My week at Creativebug

my week at creativebug
I spent the week before last in San Francisco filming for Creativebug, a video streaming DIY/educational website that features all kinds of amazing artists showing you how to make stuff (it’s subscription-based, but they have a free two-week trial). Which makes me one of those artists, too. Which feels a little crazy.

my week at creativebug

that’s my set! fun, huh? I love these little swatches of my fabrics

my week at creativebug

I should back up a little bit. I’ve been a subscriber on the Creativebug site for years, and I may have even been one of the first users, though I’m not sure. Heather Ross first introduced me to the site when I was in New York for her Fabric Design workshop; over cocktails one evening she mentioned she had been filming for them, and she was clearly very excited about it. “You should do it, Rae!” she said. I remember feeling incredibly flattered that she would say that, but I didn’t think that would EVER happen; the Creativebug artists (Heather, Anna Maria, Natalie Chanin) were definitely in a league above my own (sidenote: ultimately I think it is useless to think this way, but hey, this is my blog, so you get my insecurities along with the rest, which, let’s face it, is mostly shameless self-promotion anyway). I signed up right away. Even from the beginning, the video was super high quality and fun to watch. The videos are really beautiful, the content is great, and the artist intro clips are one of my favorite things about the site (and, incidentally, are free to watch; you can click on any artist on the instructor page to see their intro).

• _WHAT YOU WILL DO_
a) From the Creativebug post, list the names given in the parentheses after "the Creativebug artists".
b) Please update the entries from the line containing "You are a GUI" through the line containing "The height and", replacing "screenshot" with "screen capture" and keeping everything else the same. Leave the pictures out.
The entries that follow have nothing to do with the Creativebug post.

• _RECORD EXCERPTS_
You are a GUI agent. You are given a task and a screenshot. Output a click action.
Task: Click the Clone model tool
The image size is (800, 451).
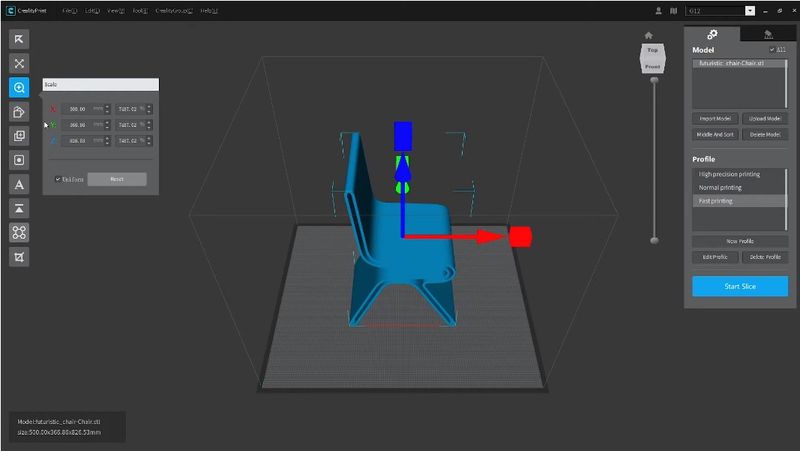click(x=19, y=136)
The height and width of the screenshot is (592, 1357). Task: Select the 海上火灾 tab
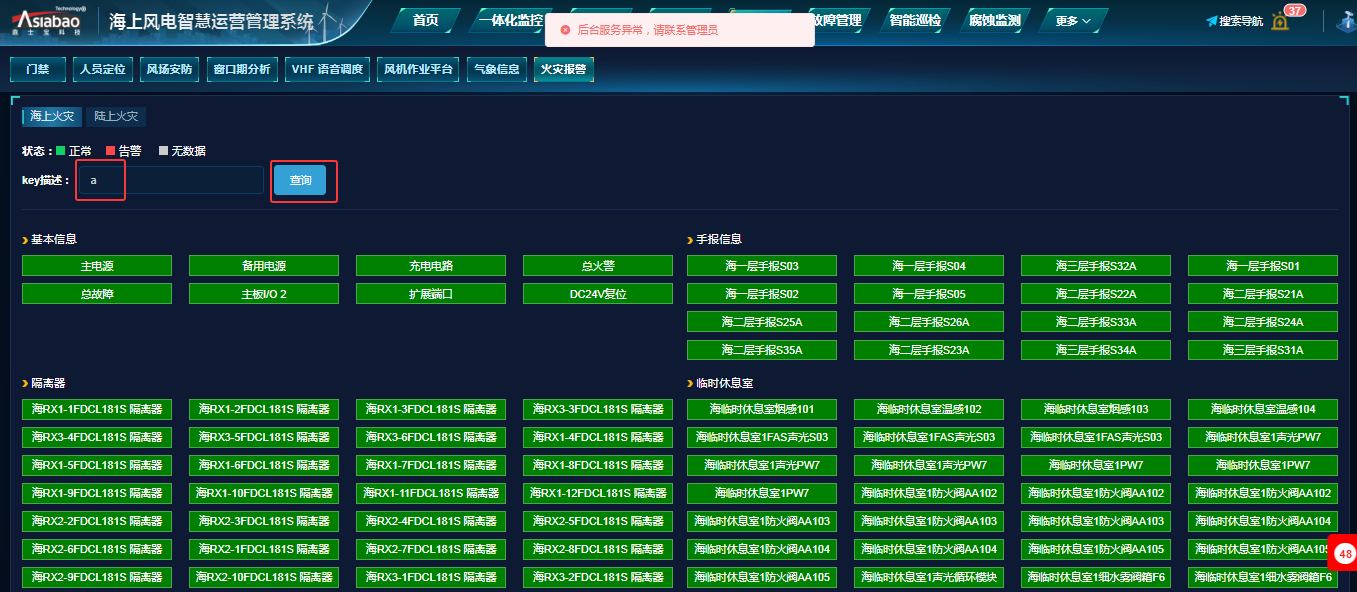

--

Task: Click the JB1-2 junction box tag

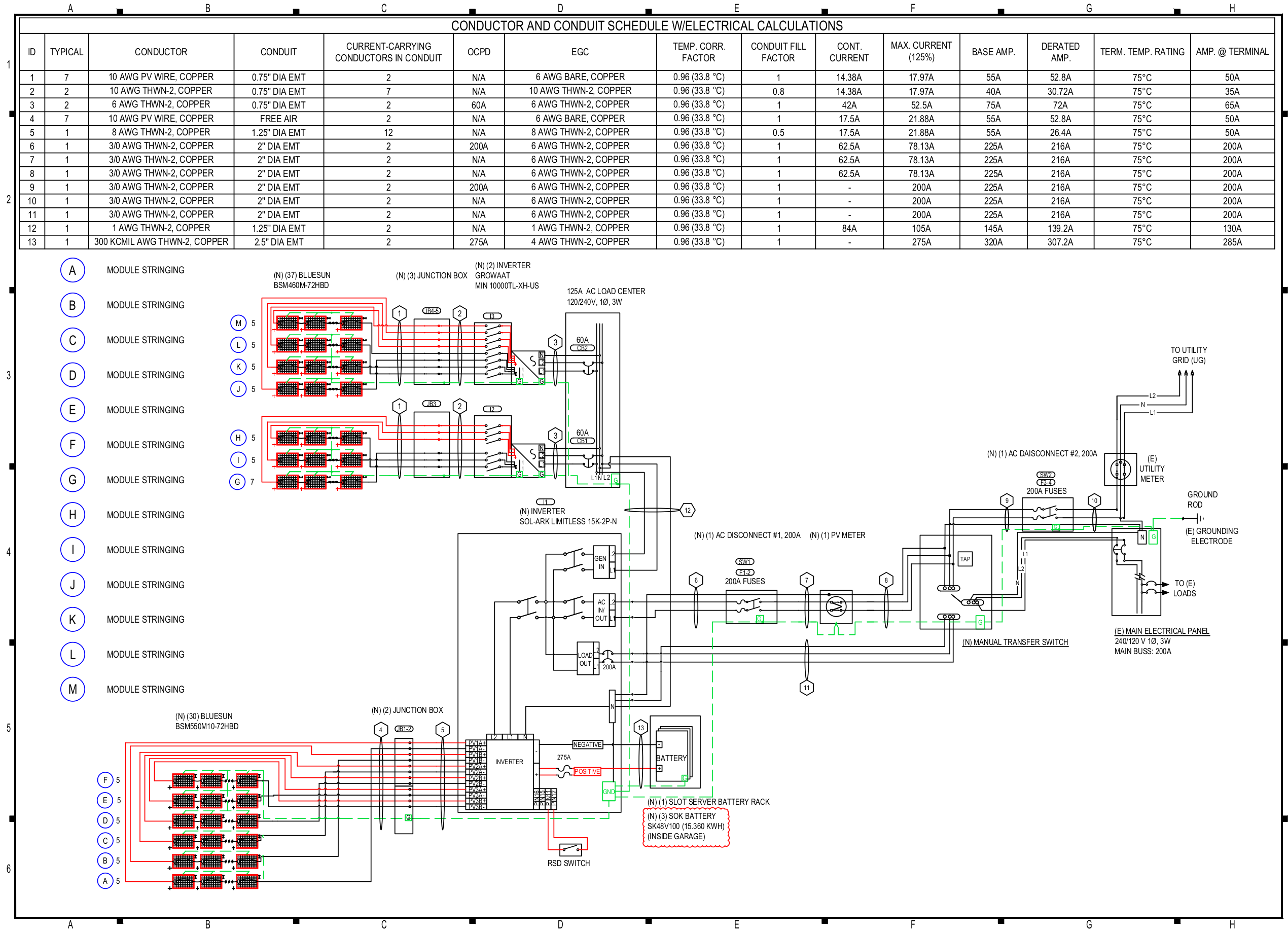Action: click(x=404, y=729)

• _TASK SOLUTIONS_
a) Heather, Anna Maria, Natalie Chanin

b)
You are a GUI agent. You are given a task and a screen capture. Output a click action.
Task: Click the Clone model tool
The image size is (800, 451).
click(x=19, y=136)
The height and width of the screen capture is (592, 1357). Task: Select the 海上火灾 tab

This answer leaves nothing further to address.